Your answer is one number: the count of lines below that hold the word "Given".

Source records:
.....

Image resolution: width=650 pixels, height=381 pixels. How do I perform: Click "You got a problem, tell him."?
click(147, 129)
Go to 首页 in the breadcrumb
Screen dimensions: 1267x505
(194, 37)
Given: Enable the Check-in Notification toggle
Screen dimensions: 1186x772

.....

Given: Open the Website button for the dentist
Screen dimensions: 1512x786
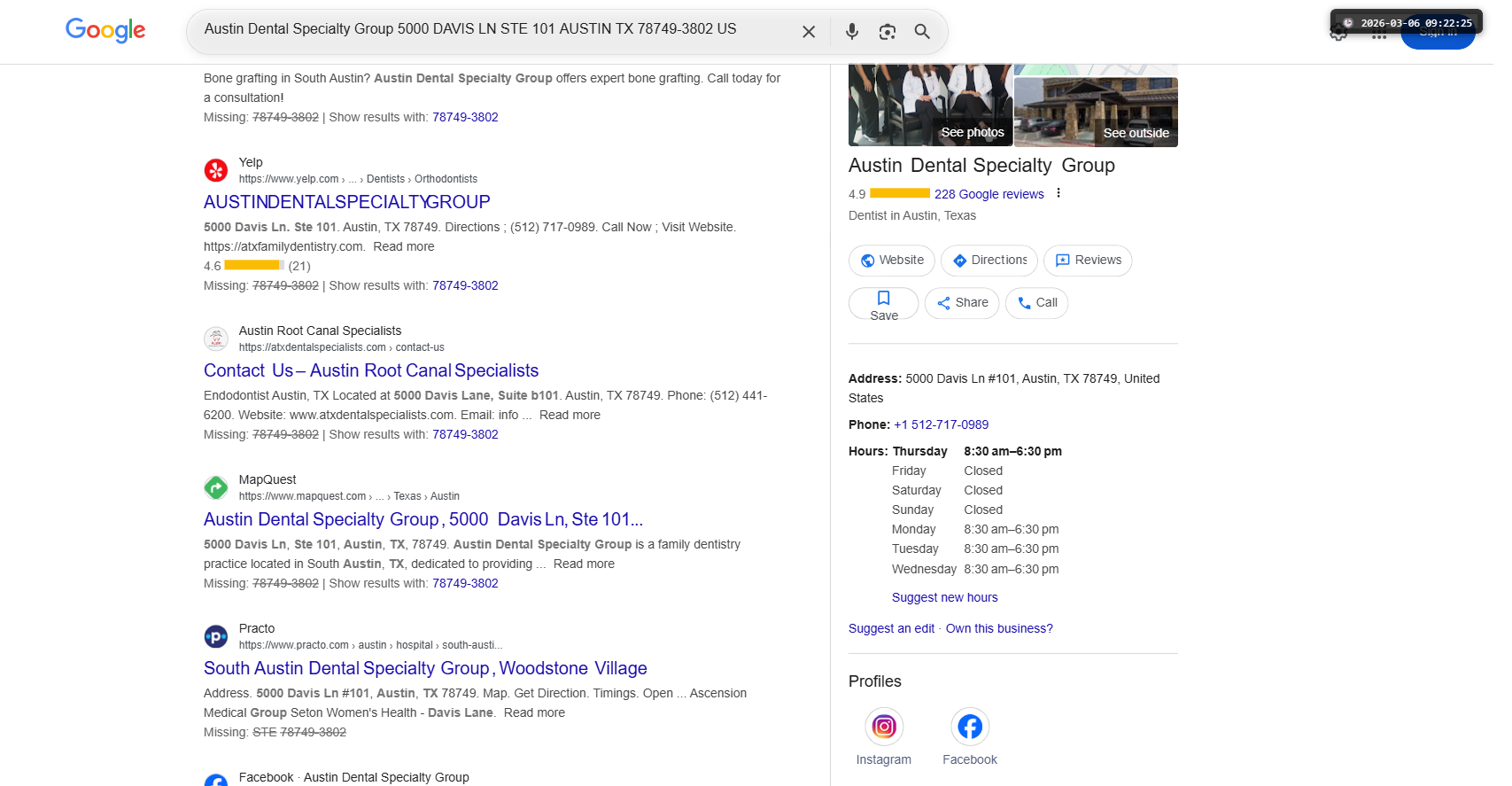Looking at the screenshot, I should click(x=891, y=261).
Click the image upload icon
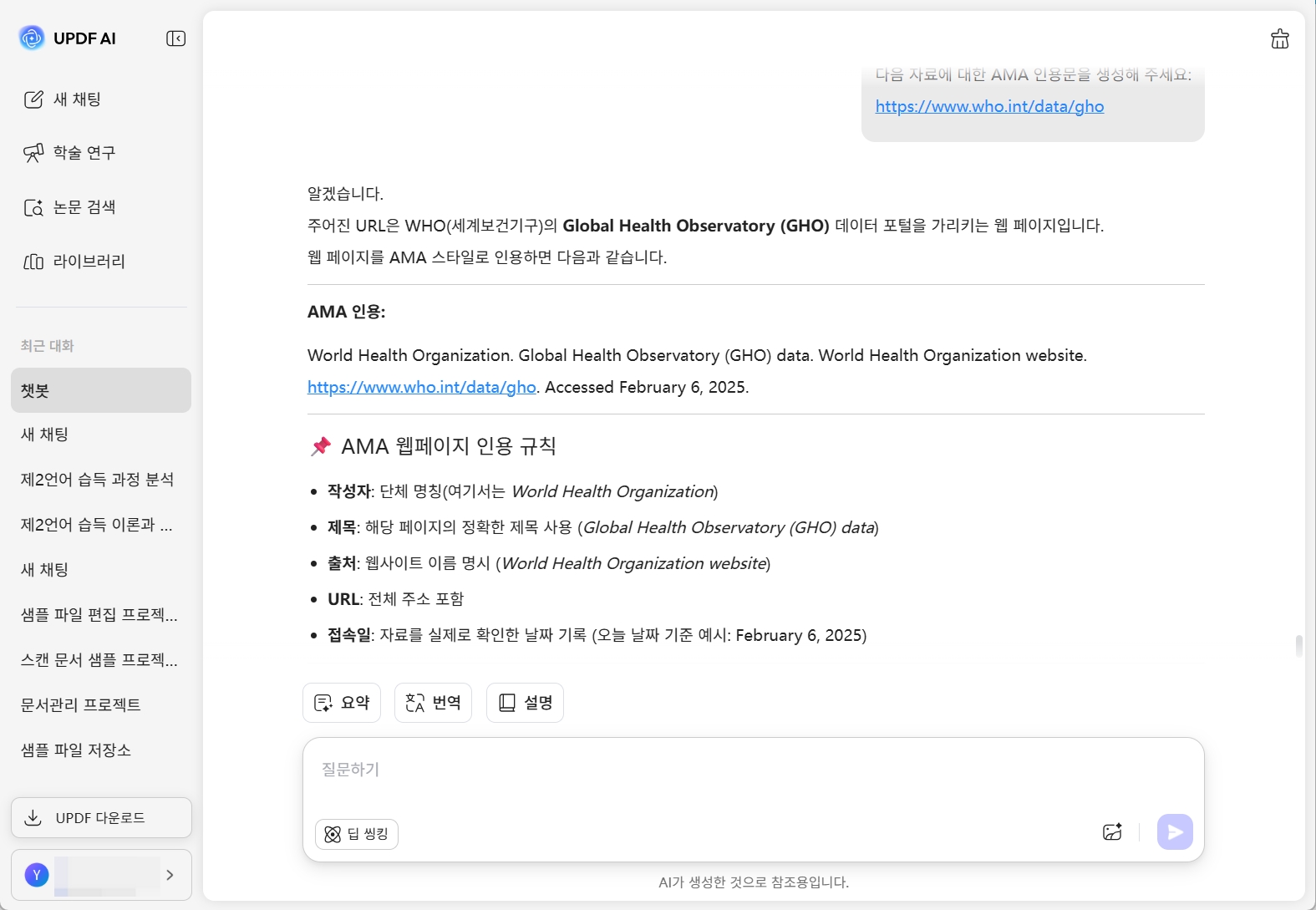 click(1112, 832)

.....

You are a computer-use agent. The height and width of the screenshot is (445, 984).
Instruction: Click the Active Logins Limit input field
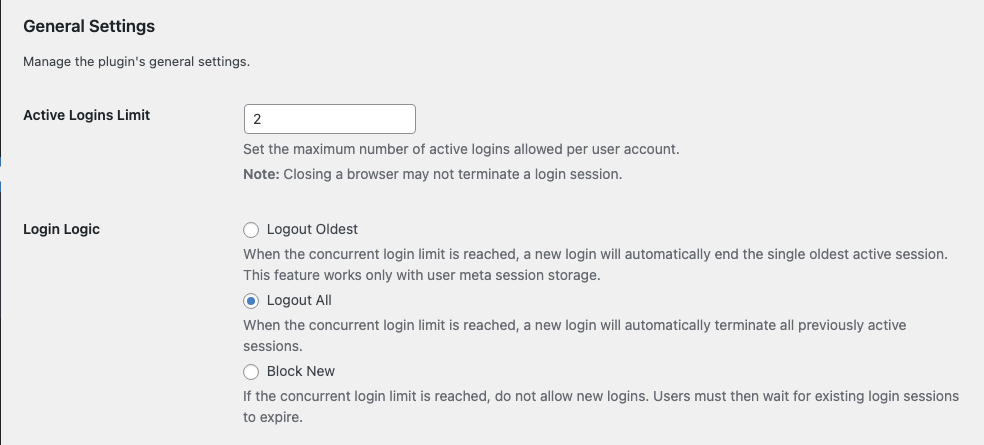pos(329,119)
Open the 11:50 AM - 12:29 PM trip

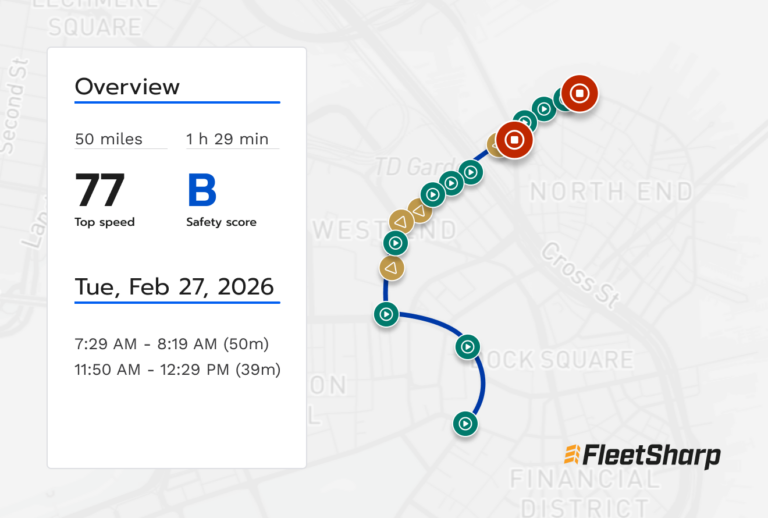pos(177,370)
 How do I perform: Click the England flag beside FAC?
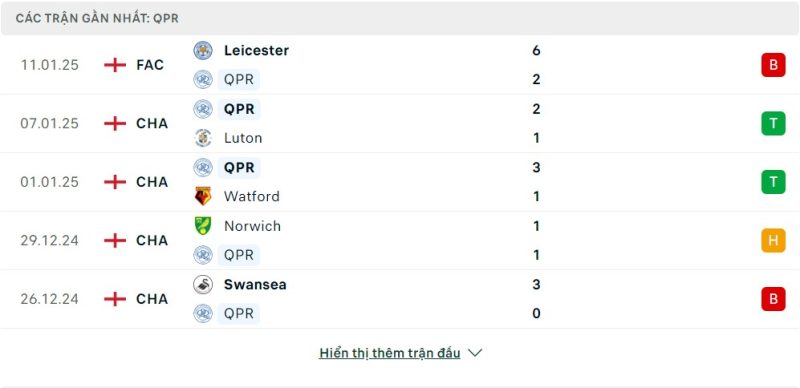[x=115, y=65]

.....

§ Solved exercise
2